■ **DIRECTIONS FOR THIS TASK**:
How many lines in the records below contain the string "coordinates"? Matching is case-sensitive, and the reply should be the number alone.

■ **DATA RECORDS**:
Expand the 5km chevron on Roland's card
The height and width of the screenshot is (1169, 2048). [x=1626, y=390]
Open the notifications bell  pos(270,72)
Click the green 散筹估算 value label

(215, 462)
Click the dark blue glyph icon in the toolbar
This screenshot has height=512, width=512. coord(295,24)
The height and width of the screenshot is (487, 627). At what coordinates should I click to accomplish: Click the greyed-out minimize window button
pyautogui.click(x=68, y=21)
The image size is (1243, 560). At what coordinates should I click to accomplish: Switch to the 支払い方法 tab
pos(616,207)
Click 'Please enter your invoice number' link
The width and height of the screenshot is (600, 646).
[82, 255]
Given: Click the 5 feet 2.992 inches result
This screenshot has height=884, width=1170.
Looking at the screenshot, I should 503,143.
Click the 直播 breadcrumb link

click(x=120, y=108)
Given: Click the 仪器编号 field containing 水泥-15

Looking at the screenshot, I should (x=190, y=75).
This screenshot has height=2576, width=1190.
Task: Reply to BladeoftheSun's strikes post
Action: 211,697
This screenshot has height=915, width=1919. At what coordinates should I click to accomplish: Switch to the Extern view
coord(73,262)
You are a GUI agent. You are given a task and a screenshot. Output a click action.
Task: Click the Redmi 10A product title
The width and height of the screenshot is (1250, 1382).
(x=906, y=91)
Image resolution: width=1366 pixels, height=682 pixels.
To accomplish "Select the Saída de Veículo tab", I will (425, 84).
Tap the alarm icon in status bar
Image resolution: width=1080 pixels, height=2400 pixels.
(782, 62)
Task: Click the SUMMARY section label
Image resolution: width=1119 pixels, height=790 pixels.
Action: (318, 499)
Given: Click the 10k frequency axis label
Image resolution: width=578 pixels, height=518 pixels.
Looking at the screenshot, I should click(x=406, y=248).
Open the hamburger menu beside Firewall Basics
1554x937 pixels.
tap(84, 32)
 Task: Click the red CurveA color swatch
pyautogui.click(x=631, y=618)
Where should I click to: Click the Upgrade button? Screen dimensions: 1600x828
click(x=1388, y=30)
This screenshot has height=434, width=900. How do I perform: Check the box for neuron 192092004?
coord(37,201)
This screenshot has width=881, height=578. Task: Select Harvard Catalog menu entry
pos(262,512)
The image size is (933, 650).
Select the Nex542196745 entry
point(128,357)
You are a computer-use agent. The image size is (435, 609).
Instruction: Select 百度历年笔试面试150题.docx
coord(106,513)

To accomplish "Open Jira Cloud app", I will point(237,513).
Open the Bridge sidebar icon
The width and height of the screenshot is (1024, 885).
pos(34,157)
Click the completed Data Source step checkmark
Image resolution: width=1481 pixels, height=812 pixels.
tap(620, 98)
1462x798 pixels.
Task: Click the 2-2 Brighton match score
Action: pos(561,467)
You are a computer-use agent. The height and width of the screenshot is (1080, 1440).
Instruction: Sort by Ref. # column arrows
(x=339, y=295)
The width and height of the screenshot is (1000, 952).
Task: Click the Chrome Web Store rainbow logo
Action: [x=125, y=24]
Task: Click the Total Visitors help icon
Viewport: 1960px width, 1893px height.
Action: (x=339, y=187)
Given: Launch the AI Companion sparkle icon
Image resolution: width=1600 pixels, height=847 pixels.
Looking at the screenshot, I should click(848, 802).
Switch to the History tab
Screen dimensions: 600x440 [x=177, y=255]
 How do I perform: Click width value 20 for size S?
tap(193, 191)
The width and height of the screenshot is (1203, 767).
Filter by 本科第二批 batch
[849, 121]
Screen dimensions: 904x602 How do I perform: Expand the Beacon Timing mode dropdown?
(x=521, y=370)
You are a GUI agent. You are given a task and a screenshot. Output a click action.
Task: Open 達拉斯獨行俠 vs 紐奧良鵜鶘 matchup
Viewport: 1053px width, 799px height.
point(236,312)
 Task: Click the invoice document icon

■ **EXERCISE SOLUTION**:
3